In God’s hands are the deepest valleys and ravines

     and the highest mountains on earth.

The seas and oceans belong to their Maker,

     the continents and islands are God’s handiwork.

 

Come on, let us open our lives to experience awe,

     let us bow down before God, our Maker.

For God is our God, and we are like sheep

     led to pasture by the hand of grace.

                                                                                                            © B.D. Prewer 2001

 

THIS WELL IS DEEP

 

Sir, you have no bucket or rope

  and this well is deep.” John 4:11

 

Rising water,

     springing from great depths,

     stored up long ago when the stars

     first sang together for joy.

 

Living water,

     like a cup of celebration,

     full and running over

     all the days of our life.

 

Refreshing water,

     mysteriously satisfying

     so that our youth is renewed

     like soaring eagles.

 

Cleansing water,

     washing deep down

     where fingers cannot reach,

     making all things new.

 

Surprising water,

     breaking through the earth

     in rocky places

     wherever that man Jesus goes.

 

Redeeming water,

     paid in full by One

     who by cross and tomb

     has brought us his baptism

                                                                        © B.D. Prewer 1997

 

COLLECT

 

Saviour God, bring us back to the Living Water. If necessary, drag us complaining and kicking away from all the cheap cordials that give momentary pleasure but lasting dissatisfaction. Confront us again with your uncompromising Christ. May his Spirit question and probe us until we do away with excuses and diversions and allow ourselves to drink deeply from the spring of his inexhaustible truth. In his name and to your glory.

Amen!

 

 

 

·    Note The following sermon is extremely long. When  it was preached the briefest hymns were selected and succinct prayers employed.

 

 

SERMON 1: CLOSE ENCOUNTERS OF THE SEVENTH KIND

 

John 4: 4-42

 

Most of us know what it feels like to be used up by others and then discarded, don’t we?

 

You give your best, try to be helpful as possible, but it is taken for granted, and later you are discarded like a Kleenex tissue. Unfortunately, many of our human encounters are like that. Such encounters diminish us as a person, belittle us, and eat away at our sense of personal worth and well being.

 

I am going to label these experiences as encounters of the 1 to 6 kind. You will see why in a minute.

 

First let me underline the fact that when we have suffered bad experiences,  where our good nature is exploited and then we are tossed aside, then we feel not only diminished. We become bitter, cautious and suspicious of human relationships.

 

We may even become anti-social characters; outwardly aggressive and abrasive types, while underneath we are afraid and still feel the pain of old wounds. We erect barriers. We don’t want to be ever used and then discarded again.

Dataset content

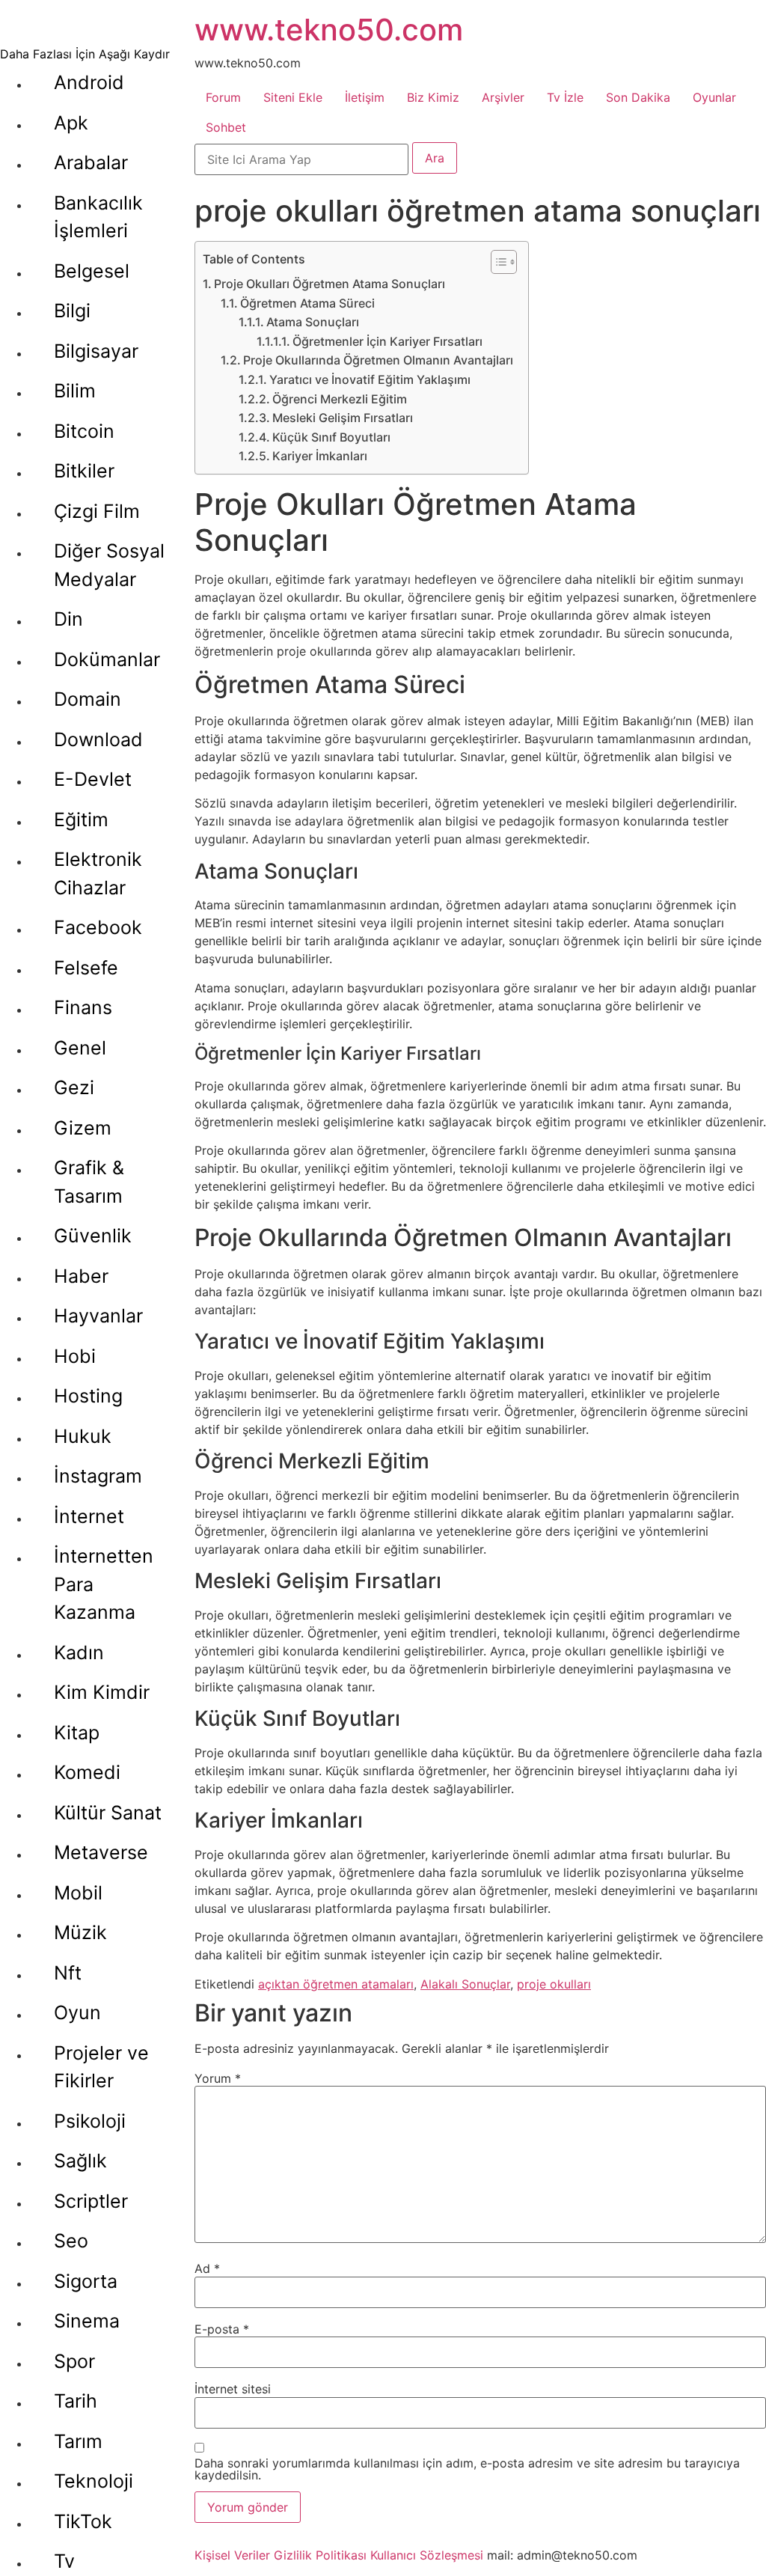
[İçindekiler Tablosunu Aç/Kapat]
* * *
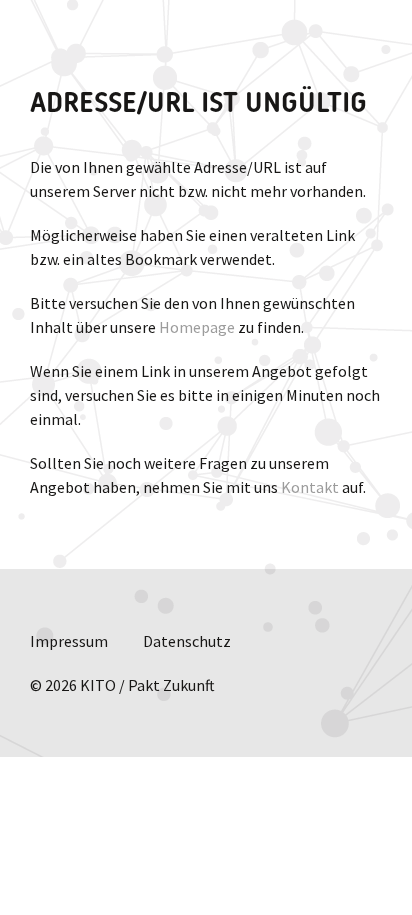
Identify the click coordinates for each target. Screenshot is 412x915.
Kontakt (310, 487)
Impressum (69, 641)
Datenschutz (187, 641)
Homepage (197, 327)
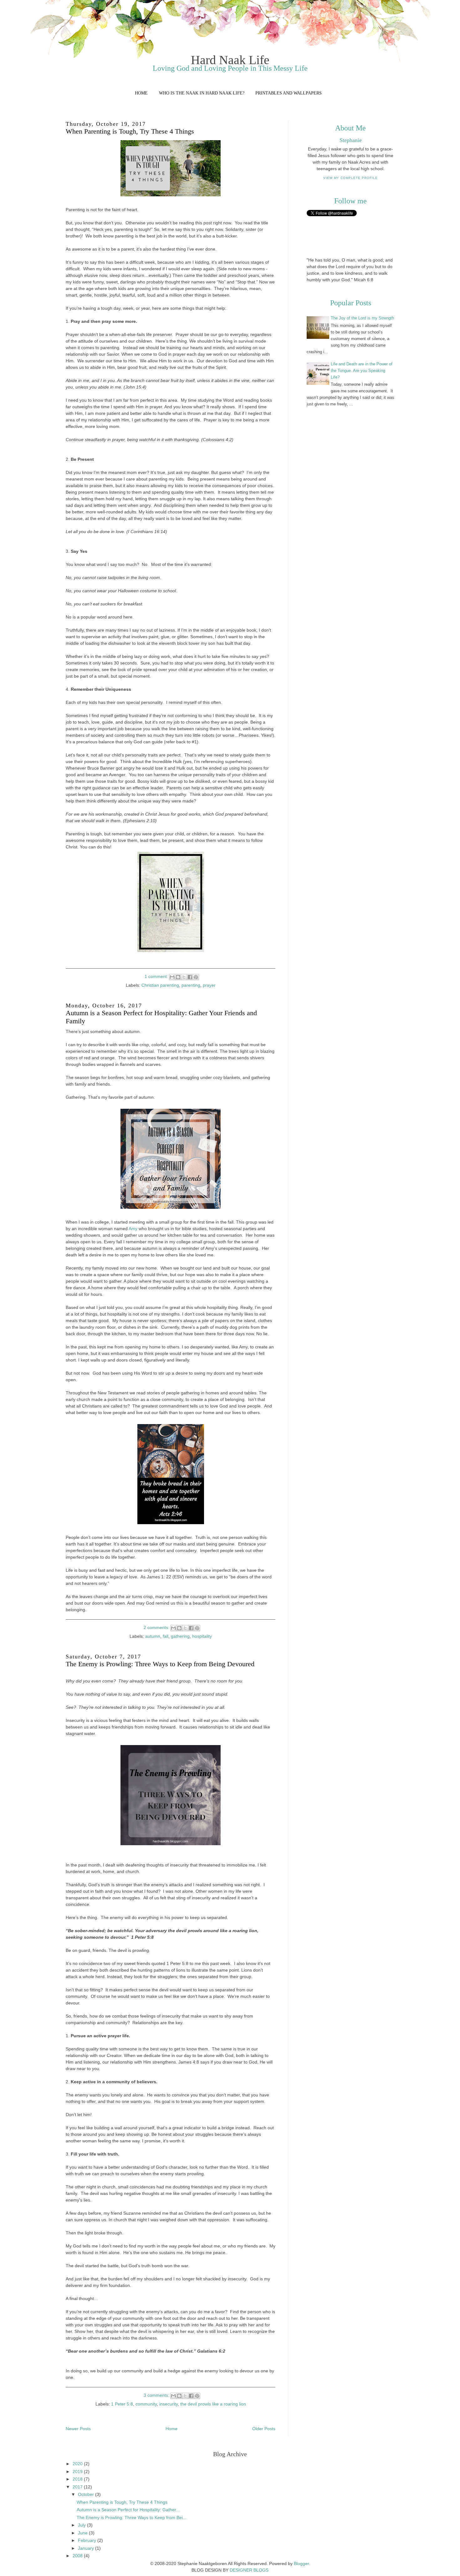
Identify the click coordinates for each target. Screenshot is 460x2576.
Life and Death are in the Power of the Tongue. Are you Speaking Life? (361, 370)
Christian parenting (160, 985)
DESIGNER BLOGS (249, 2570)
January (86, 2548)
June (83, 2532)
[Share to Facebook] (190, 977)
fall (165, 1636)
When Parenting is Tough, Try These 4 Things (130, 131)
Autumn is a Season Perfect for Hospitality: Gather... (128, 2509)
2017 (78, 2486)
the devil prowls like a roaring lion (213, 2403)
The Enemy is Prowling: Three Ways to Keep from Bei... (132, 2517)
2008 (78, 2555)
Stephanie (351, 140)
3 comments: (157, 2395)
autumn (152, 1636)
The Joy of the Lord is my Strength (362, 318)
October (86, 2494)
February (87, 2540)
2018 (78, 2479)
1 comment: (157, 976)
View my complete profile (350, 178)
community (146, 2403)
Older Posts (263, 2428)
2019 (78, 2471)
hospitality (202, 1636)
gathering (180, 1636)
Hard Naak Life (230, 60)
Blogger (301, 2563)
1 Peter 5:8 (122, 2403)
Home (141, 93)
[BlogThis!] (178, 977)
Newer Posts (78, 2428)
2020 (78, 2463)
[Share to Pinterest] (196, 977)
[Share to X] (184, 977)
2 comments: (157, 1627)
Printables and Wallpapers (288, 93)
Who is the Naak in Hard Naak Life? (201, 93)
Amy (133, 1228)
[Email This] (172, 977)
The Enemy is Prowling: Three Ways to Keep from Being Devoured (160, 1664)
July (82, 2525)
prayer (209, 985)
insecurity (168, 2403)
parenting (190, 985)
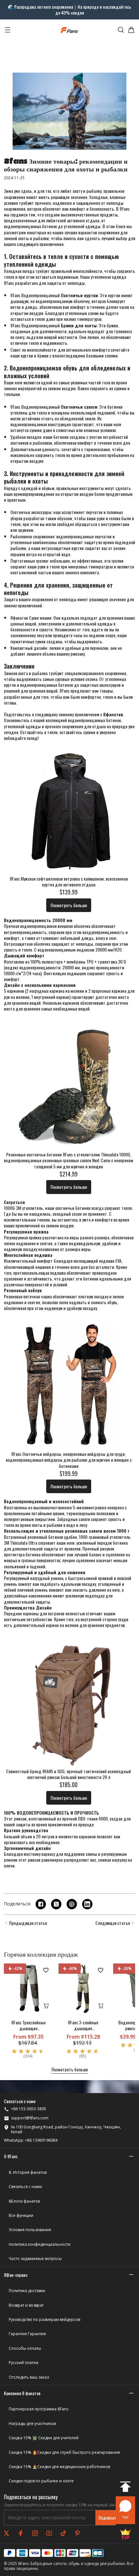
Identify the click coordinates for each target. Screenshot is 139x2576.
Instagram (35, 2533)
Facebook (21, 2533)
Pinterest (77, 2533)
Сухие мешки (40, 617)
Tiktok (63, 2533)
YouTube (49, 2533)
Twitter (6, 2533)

Exercise tasks
1. From the worship passage, return the part starting at "First let me" and ending at "of human relationships.".
2. Answer these questions using the worship passage:
(a) Which Bible reference is given beneath the heading "THIS WELL IS DEEP"?
(b) What do the "cheap cordials" give, according to the prayer headed "COLLECT"?
(c) According to the note before the sermon, what kinds of hymns and prayers were used when it was preached?
3. In the worship passage, condense the paragraph beginning "You give your best, try to be helpful" while keeping its main facts.

Per-task answers
1.
First let me underline the fact that when we have suffered bad experiences,  where our good nature is exploited and then we are tossed aside, then we feel not only diminished. We become bitter, cautious and suspicious of human relationships.

2.
(a) John 4:11
(b) Momentary pleasure but lasting dissatisfaction
(c) The briefest hymns and succinct prayers

3. Your best efforts to help are taken for granted, and you are later discarded like a Kleenex tissue. Many human encounters are like this, and they diminish and belittle a person and erode their sense of worth and well-being.